Reid, who has just turned 50, was about to go home when she heard Colston had been pulled down. She rushed back to see the demise of a statue that had gazed down on her on the way to work for years. Her husband then helped the young crowd drag the graffiti-sprayed bronze to the city’s harbour where it was dumped, like the bodies of dead slaves tossed from Colston’s Royal African Company ships, into the murky waters below.
“It was an adrenaline-pumping moment. The crowd was going mad but it was peaceful. There were people from all walks of life, all different colours, all shapes and sizes involved,” she recalls. “It was poetic justice.”
Despite being afraid of heights, Reid scaled the empty plinth. She remembers the crowd urging her to get to her feet before something quite extraordinary took hold of her. “It took an age. My legs were heavy. I felt like I was sinking into the plinth. But the crowd were like ‘go on, go on’. I managed to stand up and give the black power salute,” she says. “I felt a surge of power. It was giving back power to the enslaved people. Colston is gone. Now there is a new girl in town.”
The striking photo her husband took went viral and in the days that followed she was contacted by the artist Marc Quinn. She agreed to be scanned in Quinn’s London studio. “Marc was very open that he was going to use his white privilege to keep the conversation going and that’s exactly what he has done,” she says.
The following month, a black resin replica of Reid was secretly moved to Bristol. In the early morning gloom, it was lowered on to the empty plinth. “As it was being hoisted up, I could feel its power again,” says Reid, who stayed in a hotel in the centre to witness its arrival and reception. “It was cleansing the city of Colston.”
Afterwards, she briefly became the centre of a media storm, with her name appearing in news reports across the world. Reid did an exhausting round of interviews but found it easy to keep her perspective. “I took it all in my stride because it is not actually about me,” she says. “It is about what the statue stands for.”
People came from across the city to pose for pictures, including a group of 12 young black women, who raised their fists, mirroring Reid’s statue above. “I cried my eyes out,” she adds.
‘I want kids to know that we are all activists and empower them not to sit quietly when something is wrong’
Bristol city council removed it the next day. Marvin Rees, the city’s mayor, insisted that the people of Bristol should decide what replaced Colston, not “a London-based artist”. Reid is cutting about Rees’s response: “The guy couldn’t make the decision about a slave master that’s been up there for god knows how long and he took down a statue of a black woman in less than 24 hours.”
The rightwing backlash against BLM, including a demonstration by bikers and football fans in Bristol, didn’t reach her directly. Reid took herself off social media and didn’t read at the comments on the local paper or listen to radio talkshow callers. “I don’t care about opinions of people who are ignorant, racist and stupid,” she says.

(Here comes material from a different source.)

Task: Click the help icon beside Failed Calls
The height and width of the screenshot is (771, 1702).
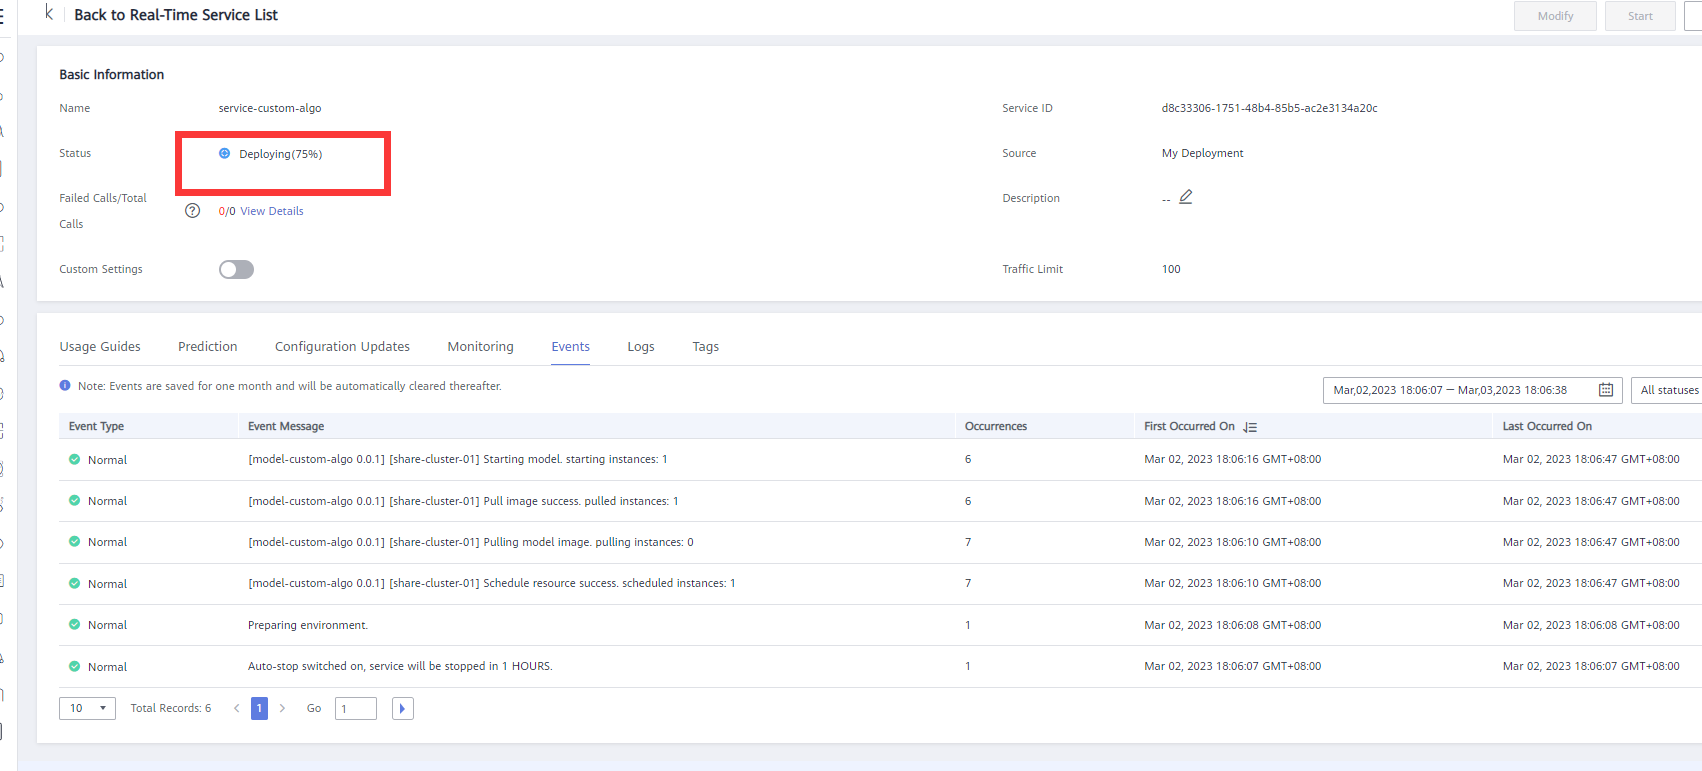Action: pyautogui.click(x=192, y=211)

There is still a long way to go for a city so intertwined with the horrors of the slave trade and where ethnic minorities face higher than average levels of unemployment and educational disadvantage, according to the Runnymede Trust. “People say it all happened a long time ago but we only stopped paying compensation to the families who owned slaves in 2015,” she says. “Bristol was built on the backs of slaves.”
If there is hope, it lies with the young. Reid, who endured racist abuse every day at school, is visiting secondary schools in Bristol to talk about the statue, which has now been returned to Quinn. She is also writing a children’s book with the working title The Accidental Activist. “I want kids to know that we are all activists and empower them not to sit quietly when something is wrong,” she says.
The decisions that took to her Colston’s empty plinth have made her realise what she was all along. “Although it was my first protest, I’ve been an activist all my life.”